- _TEXT UNDER STUDY_

The discovery of penicillin in 1928 at the hospital where I trained to be a doctor – St Mary’s Hospital in London – revolutionised medicine. Antibiotics like penicillin saved many lives during World War II and beyond. It’s hard to imagine practicing medicine without them.
However, if we don’t use antibiotics a bit more carefully and resistance continues to rise, then the post-antibiotic era may come sooner than we think. A 2018 report by the Organisation for Economic Co-operation and Development (OECD) noted that antimicrobial resistance to eight high-priority antibiotic combinations increased from 14% in 2005 to 17% in 2015 across 37 countries.
This average hides wide variations, with some countries having resistance rates of up to 35%. Low and middle-income countries around the world have been worse affected, with resistance rates of up to 60%, the OECD says. In the US, more than 35,000 people die annually as a result of antibiotic resistance, according to the Centers for Disease Control and Prevention.
GPs, nurses and pharmacists are stuck between a rock and a hard place when it comes to antibiotics. We are urged to be careful with our antimicrobial stewardship, not to prescribe unnecessarily and to be aware that many infections are self-limiting.
For example, sore throats are usually self-limiting within two weeks. Whether the cause of infection is viral or bacterial, antibiotics are rarely necessary. Similarly, most ear diseases – otitis media – will resolve within three days. Antibiotic treatment for them should only be reserved for those who are systemically unwell or have a high risk of complications. A GP or pharmacist who tries to explain this often won’t be thanked for their careful antibiotic stewardship. In my career I have had more than one complaint linked to my entirely correct refusal to prescribe antibiotics.
Only last week, a patient told me that she “always gets antibiotics” when she has a day or two of ear pain. Anecdotally, from looking at hospital letters, it does seem that patients who attend the emergency department with a chesty cough, ear pain or a sore throat are quite likely to leave with a broad spectrum antibiotic such as co-amoxiclav.
So, how can we work together on this? Pharmacists are highly trained healthcare professionals. It’s important that you can have the courage of your convictions in antimicrobial stewardship and be backed up by your GP colleagues. There are various urban myths that we should challenge.
For example, most patients with a slightly red insect bite don’t have cellulitis, they have an inflammatory reaction and need some over-the-counter (OTC) antihistamine, a topical steroid or an antipruritic. Both pharmacists and GPs should be happy to tell patients this and to reassure them that they don’t need an antibiotic, while offering safety-netting advice if things worsen.

- _DATA SHOWN_
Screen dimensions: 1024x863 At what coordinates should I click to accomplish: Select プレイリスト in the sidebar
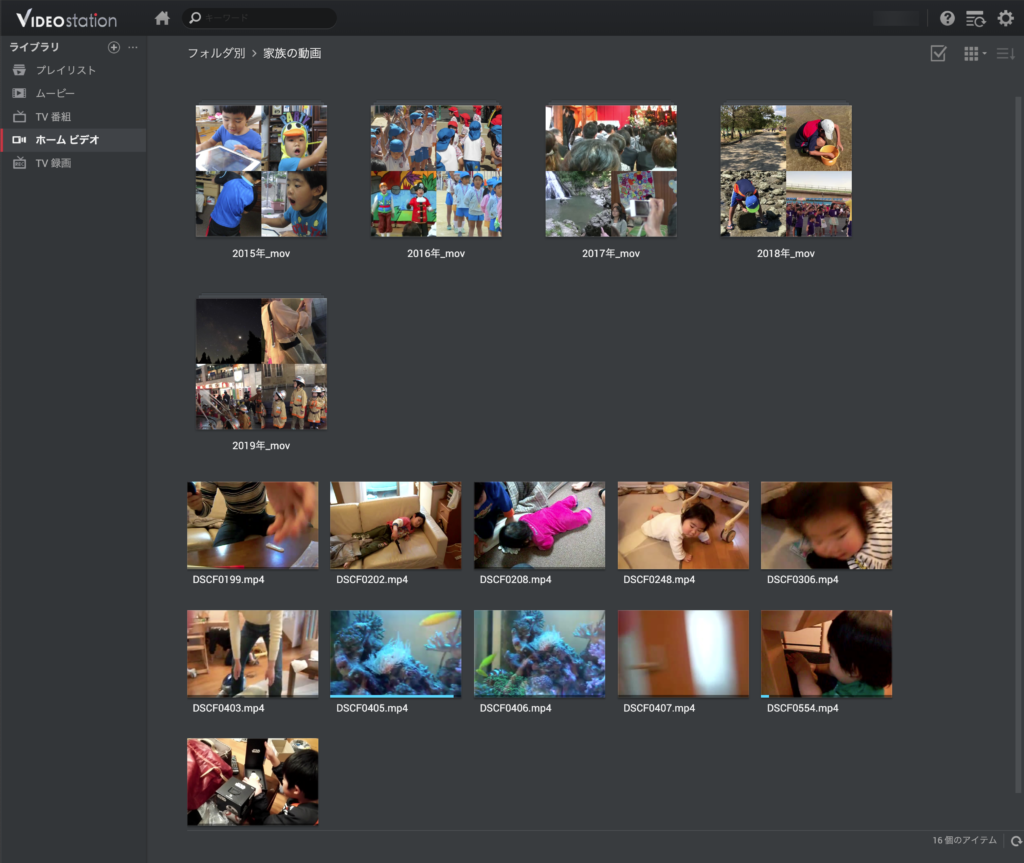(66, 70)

- _WORK INSTRUCTION 1_
Name every over-the-counter treatment the antibiotics article suggests for a slightly red insect bite.
- _WORK INSTRUCTION 2_
According to the antibiotics article, why are antibiotics rarely needed for sore throats?
- _WORK INSTRUCTION 3_
Please retype the stretch of the antibiotics article from "The discovery of" through "medicine without them.".
The listing has nothing to do with this work.

- _TASK SOLUTION 1_
antihistamine, topical steroid, antipruritic

- _TASK SOLUTION 2_
Sore throats usually clear up on their own within two weeks. Whether the infection is viral or bacterial, antibiotics are rarely necessary.

- _TASK SOLUTION 3_
The discovery of penicillin in 1928 at the hospital where I trained to be a doctor – St Mary’s Hospital in London – revolutionised medicine. Antibiotics like penicillin saved many lives during World War II and beyond. It’s hard to imagine practicing medicine without them.